In principle, TWRs are capable of burning spent fuel from LWRs, which is currently discarded as radioactive waste. Spent LWR fuel is mostly low enriched uranium (LEU) and, in a TWR fast-neutron spectrum, the neutron absorption cross-section of fission products is several orders of magnitude smaller than in a LWR thermal-neutron spectrum. While such an approach could actually bring about an overall reduction in nuclear waste stockpiles, additional technical development is required to realize this capability.

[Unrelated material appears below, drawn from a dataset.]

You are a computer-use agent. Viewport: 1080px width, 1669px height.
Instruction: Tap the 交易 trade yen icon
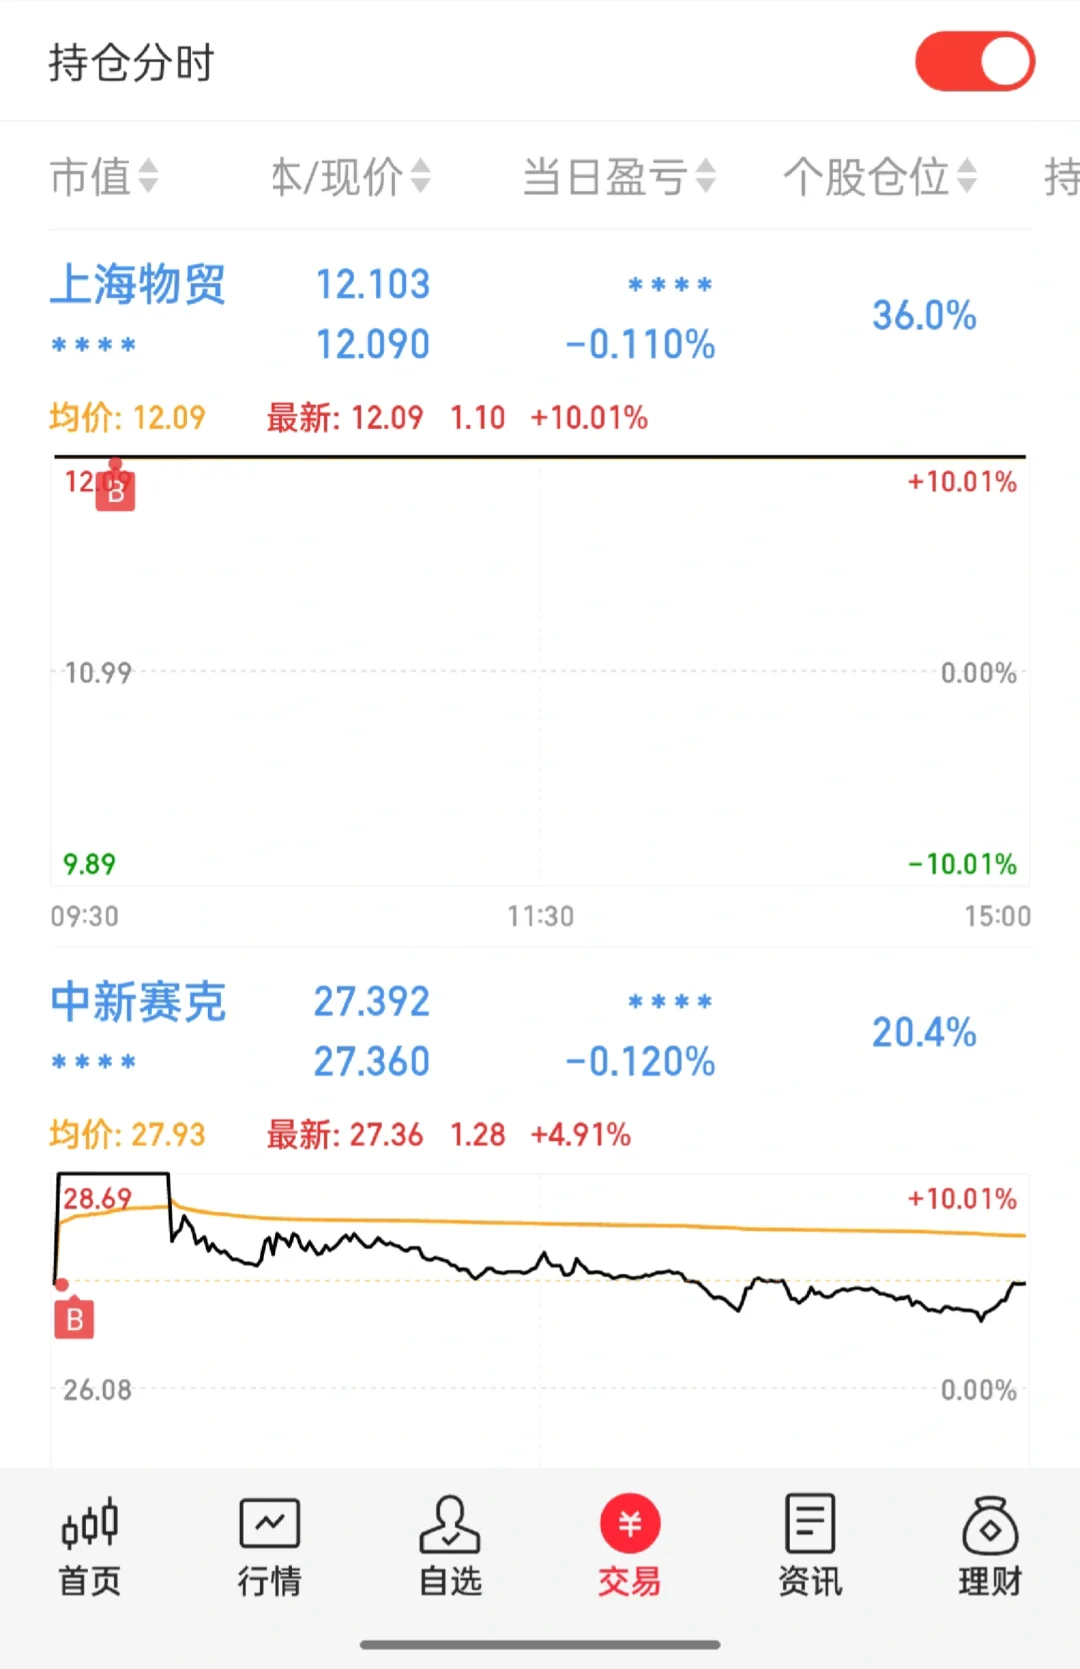coord(630,1524)
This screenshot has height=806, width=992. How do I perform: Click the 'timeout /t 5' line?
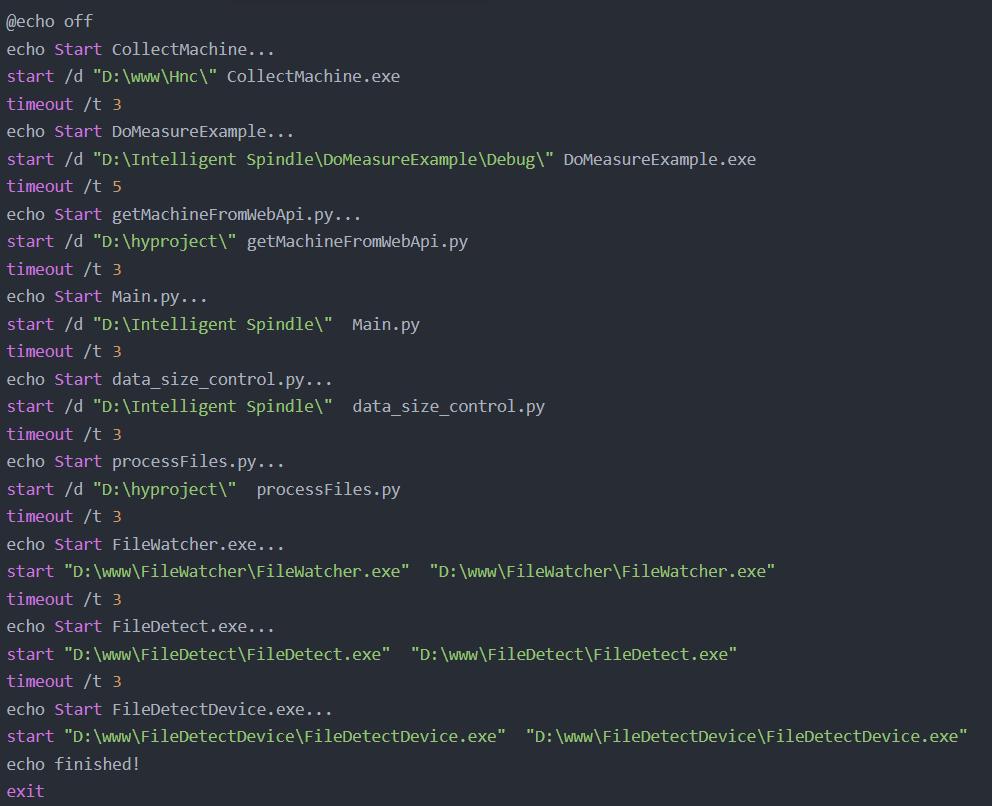[x=64, y=187]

TWRs are also capable, in principle, of reusing their own fuel. In any given cycle of operation, only 20–35% of the fuel gets converted to an unusable form; the remaining metal constitutes usable fissile material. Recast and reclad into new driver pellets without chemical separations, this recycled fuel can be used to initiate fission in subsequent cycles of operation, thus displacing the need to enrich uranium altogether.

The TWR concept is not limited to burning uranium with plutonium-239 as the "initiator" in a – cycle, but may also burn thorium with uranium-233 as the "initiator" in a – cycle.

==Traveling wave vs. standing wave==
The breed-burn wave in TerraPower's TWR design does not move from one end of the reactor to the other but gradually from the center out. Moreover, as the fuel's composition changes through nuclear transmutation, fuel rods are continually reshuffled within the core to optimize the neutron flux and fuel usage over time. Thus, instead of letting the wave propagate through the fuel, the fuel itself is moved through a largely stationary burn wave. This is contrary to many media reports, which have popularized the concept as a candle-like reactor with a burn region that moves down the length of a fuel section. By replacing a static core configuration with an actively managed "standing wave" or "soliton", however, TerraPower's design avoids the problem of cooling a moving burn region. Under this scenario, the reconfiguration of fuel rods is accomplished remotely by robotic devices; the containment vessel remains closed during the procedure, with no associated downtime.